▶ _Records to process_:
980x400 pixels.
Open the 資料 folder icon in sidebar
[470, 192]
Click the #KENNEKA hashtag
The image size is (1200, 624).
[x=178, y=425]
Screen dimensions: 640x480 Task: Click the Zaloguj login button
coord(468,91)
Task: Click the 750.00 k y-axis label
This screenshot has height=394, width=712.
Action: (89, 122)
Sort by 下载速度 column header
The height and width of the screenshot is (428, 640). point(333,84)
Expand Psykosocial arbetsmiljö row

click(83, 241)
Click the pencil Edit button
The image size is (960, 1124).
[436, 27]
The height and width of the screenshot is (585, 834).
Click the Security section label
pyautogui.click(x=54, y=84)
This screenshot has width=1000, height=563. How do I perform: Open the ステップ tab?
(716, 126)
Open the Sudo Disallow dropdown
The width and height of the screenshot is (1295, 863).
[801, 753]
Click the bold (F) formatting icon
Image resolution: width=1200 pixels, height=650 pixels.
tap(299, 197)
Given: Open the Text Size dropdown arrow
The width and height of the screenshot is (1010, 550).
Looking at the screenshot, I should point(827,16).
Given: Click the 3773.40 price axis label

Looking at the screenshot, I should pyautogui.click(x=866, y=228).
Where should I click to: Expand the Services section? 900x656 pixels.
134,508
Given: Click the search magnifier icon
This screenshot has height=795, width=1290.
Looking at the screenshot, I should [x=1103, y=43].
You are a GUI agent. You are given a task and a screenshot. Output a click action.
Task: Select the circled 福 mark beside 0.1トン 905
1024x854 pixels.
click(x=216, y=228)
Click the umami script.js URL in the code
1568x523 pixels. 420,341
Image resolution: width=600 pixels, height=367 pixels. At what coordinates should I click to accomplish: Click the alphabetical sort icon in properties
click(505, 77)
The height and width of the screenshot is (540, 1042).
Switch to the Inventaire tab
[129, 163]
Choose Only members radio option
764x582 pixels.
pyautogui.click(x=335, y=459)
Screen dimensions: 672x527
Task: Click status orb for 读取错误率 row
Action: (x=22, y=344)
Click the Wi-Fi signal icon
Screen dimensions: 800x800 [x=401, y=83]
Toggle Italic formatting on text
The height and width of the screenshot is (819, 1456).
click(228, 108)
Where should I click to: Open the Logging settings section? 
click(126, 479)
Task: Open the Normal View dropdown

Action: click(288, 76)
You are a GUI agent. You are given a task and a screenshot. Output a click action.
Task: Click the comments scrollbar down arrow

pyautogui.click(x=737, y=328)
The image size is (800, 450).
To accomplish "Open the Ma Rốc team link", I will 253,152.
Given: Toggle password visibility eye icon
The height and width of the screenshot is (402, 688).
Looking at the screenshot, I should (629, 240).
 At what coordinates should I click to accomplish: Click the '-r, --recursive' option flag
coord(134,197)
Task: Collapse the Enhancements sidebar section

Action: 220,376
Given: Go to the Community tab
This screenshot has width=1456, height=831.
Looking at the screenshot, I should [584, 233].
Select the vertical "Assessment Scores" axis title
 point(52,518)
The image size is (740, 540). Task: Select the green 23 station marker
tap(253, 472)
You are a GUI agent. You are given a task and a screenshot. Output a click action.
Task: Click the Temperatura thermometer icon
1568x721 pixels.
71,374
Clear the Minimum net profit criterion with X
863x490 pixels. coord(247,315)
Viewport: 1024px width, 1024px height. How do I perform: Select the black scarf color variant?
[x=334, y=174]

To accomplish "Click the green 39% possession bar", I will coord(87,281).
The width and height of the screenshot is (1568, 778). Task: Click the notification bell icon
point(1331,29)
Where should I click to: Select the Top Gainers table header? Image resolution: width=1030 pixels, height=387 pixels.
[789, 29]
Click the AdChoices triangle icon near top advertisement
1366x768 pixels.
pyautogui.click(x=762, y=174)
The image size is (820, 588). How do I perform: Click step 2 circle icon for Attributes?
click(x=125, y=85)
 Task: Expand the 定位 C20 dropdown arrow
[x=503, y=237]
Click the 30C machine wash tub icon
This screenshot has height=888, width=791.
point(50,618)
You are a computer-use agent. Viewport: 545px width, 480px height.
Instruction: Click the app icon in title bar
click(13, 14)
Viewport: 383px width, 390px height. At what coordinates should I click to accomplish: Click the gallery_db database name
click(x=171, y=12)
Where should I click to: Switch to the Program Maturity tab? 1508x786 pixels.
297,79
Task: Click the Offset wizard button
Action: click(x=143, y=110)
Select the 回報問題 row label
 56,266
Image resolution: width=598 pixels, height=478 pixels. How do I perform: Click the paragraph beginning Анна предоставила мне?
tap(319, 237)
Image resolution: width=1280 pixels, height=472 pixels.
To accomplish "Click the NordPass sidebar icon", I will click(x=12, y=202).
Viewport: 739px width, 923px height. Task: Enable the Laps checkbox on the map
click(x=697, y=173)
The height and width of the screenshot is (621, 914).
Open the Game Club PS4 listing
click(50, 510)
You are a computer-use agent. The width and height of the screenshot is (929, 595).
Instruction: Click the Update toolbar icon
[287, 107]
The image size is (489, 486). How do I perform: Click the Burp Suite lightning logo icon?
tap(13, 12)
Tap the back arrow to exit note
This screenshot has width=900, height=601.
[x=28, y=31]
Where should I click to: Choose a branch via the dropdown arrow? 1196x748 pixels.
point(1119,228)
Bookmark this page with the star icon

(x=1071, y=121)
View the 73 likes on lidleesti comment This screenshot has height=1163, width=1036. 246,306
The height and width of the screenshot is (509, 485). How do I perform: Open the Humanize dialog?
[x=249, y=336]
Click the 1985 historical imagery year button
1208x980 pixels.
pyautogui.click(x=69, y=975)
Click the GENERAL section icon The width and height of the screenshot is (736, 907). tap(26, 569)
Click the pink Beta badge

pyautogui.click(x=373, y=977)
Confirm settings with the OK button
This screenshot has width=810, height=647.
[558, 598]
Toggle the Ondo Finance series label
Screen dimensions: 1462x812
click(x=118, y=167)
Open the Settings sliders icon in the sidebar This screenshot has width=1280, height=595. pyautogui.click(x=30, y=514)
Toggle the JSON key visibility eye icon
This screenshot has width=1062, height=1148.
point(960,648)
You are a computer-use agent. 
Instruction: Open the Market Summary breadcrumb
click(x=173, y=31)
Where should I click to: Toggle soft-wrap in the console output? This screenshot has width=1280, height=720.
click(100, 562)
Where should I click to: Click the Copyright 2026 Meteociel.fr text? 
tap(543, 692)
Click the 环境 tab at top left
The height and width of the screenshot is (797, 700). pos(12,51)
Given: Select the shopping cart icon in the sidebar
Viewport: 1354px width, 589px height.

▶ _Directions_:
Quote verbatim the opening lines of the listing above, ending with the line where "Given: Click the search magnifier icon" appears; include both endpoints and nothing more.

▶ _Your solution_:
980x400 pixels.
Open the 資料 folder icon in sidebar
[470, 192]
Click the #KENNEKA hashtag
The image size is (1200, 624).
[x=178, y=425]
Screen dimensions: 640x480 Task: Click the Zaloguj login button
coord(468,91)
Task: Click the 750.00 k y-axis label
This screenshot has height=394, width=712.
Action: (89, 122)
Sort by 下载速度 column header
The height and width of the screenshot is (428, 640). point(333,84)
Expand Psykosocial arbetsmiljö row

click(83, 241)
Click the pencil Edit button
The image size is (960, 1124).
[436, 27]
The height and width of the screenshot is (585, 834).
Click the Security section label
pyautogui.click(x=54, y=84)
This screenshot has width=1000, height=563. How do I perform: Open the ステップ tab?
(716, 126)
Open the Sudo Disallow dropdown
The width and height of the screenshot is (1295, 863).
[801, 753]
Click the bold (F) formatting icon
Image resolution: width=1200 pixels, height=650 pixels.
tap(299, 197)
Given: Open the Text Size dropdown arrow
The width and height of the screenshot is (1010, 550).
Looking at the screenshot, I should point(827,16).
Given: Click the 3773.40 price axis label

Looking at the screenshot, I should pyautogui.click(x=866, y=228).
Where should I click to: Expand the Services section? 900x656 pixels.
134,508
Given: Click the search magnifier icon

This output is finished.